World leaders will launch a new alliance to boost drought resilience on Monday, 7 November 2022, at the Sharm el-Sheikh Climate Change Conference in Egypt.
The high-level launch event, jointly convened by Senegal and Spain, titled, International Drought Resilience Alliance, will take place from 17:00-18:00hrs local time.
World leaders recognize the urgent need to shift drought management approaches from the current emergency response to resilience. The Alliance is envisioned as a collaborative platform to rally political momentum and trigger actions that support countries, cities, and communities to enable this shift and significantly reduce their vulnerability, impact and exposure to extreme drought.
President of the Government of Spain Pedro Sánchez Pérez-Castejón announced at the 77th session of the United Nations General Assembly in September 2022 that creating the alliance is “a specific solution for the United Nations” to the impacts of climate change.
“Together with Senegal, we will support the creation of an ‘International Alliance for Drought Resilience’ to promote innovation, technology transfer and the mobilization of resources to combat drought in countries exposed to this threat,” President Sánchez said.
President Macky Sall of Senegal said “When the State is in danger, when it is destabilized in any way, the foundations of community fracture making way for chaos.
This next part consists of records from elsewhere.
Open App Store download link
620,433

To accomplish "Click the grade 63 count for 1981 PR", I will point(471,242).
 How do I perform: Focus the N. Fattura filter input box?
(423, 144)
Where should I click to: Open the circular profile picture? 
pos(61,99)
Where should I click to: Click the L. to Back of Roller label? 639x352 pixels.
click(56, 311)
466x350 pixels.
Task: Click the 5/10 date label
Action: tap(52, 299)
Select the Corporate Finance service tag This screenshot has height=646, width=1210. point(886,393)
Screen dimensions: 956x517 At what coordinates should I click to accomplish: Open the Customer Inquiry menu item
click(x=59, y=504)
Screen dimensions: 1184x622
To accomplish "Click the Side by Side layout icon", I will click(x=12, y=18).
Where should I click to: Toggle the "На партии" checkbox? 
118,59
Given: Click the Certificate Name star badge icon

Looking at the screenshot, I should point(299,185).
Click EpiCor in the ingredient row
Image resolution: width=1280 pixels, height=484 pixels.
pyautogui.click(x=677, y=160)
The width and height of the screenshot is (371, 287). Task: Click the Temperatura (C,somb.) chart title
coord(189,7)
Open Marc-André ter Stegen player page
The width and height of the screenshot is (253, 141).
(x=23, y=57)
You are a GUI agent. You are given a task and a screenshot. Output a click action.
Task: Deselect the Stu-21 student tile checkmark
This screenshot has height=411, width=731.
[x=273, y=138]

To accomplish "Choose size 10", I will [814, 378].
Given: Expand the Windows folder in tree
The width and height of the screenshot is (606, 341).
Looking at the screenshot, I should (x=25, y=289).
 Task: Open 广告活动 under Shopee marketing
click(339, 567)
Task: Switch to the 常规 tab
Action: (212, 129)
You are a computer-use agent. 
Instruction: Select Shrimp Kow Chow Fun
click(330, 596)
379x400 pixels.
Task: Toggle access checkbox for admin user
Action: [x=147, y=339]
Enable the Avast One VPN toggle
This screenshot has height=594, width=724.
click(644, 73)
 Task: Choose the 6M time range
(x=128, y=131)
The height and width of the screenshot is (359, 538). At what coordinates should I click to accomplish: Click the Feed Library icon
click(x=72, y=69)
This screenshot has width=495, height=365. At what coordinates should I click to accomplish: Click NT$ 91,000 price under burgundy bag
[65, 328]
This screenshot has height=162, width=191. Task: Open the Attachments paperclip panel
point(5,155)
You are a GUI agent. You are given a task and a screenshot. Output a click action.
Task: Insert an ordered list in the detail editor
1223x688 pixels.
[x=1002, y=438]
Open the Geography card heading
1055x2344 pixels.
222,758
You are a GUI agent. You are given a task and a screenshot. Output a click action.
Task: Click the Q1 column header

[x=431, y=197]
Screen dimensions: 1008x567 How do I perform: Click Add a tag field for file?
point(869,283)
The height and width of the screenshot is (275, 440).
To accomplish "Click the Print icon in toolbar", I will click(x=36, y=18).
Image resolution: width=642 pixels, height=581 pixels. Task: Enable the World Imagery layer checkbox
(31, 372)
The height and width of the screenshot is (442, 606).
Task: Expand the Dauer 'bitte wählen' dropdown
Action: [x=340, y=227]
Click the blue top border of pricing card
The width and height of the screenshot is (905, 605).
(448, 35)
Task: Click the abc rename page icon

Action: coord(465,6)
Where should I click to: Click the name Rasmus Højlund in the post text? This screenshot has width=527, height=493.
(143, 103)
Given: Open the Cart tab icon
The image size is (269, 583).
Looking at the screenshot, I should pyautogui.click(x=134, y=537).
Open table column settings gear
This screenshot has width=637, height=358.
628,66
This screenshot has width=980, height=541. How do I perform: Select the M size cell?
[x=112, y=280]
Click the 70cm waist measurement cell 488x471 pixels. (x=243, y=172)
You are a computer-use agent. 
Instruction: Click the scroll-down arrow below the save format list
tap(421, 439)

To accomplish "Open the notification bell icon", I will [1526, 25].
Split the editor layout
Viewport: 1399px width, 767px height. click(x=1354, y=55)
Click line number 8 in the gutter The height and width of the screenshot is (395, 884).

We all – governments, citizens and civil society – have an obligation not to saw off the branch we are sitting on.”
“I am thinking of the environmental peril, in particular global warming, drought and desertification, and weather-related natural disasters. The State of the Climate in Africa 2020 estimates that by 2030, 118 million Africans will be at risk of extreme poverty due to a combination of sea level rise, flooding, drought and other related phenomena,” President Sall added.
According to the latest Drought in Numbers report compiled by the UN Convention to Combat Desertification (UNCCD), droughts have increased in frequency by 29 percent since 2000, with some 55 million people affected every year. Recent droughts in Australia, Europe, western United States, Chile, the Horn and Southern Africa, show that no country is immune to drought.
The Intergovernmental Panel on Climate Change (IPCC) projects that droughts will be more frequent, severe and last longer. Climate change bears much of the responsibility, but so does how we manage our land and water resources. The IPCC estimates that three out of every four people in the world will be living in drier, water-scare conditions by 2050.
Helping countries, cities and communities to build drought resilience presents an opportunity to significantly reduce the high social and economic costs. This includes the loss of life, livelihoods and biological diversity, water and food insecurity, and disruption in the energy, transportation and tourism sectors, as well as forced migration, displacement, and conflicts over scarce resources.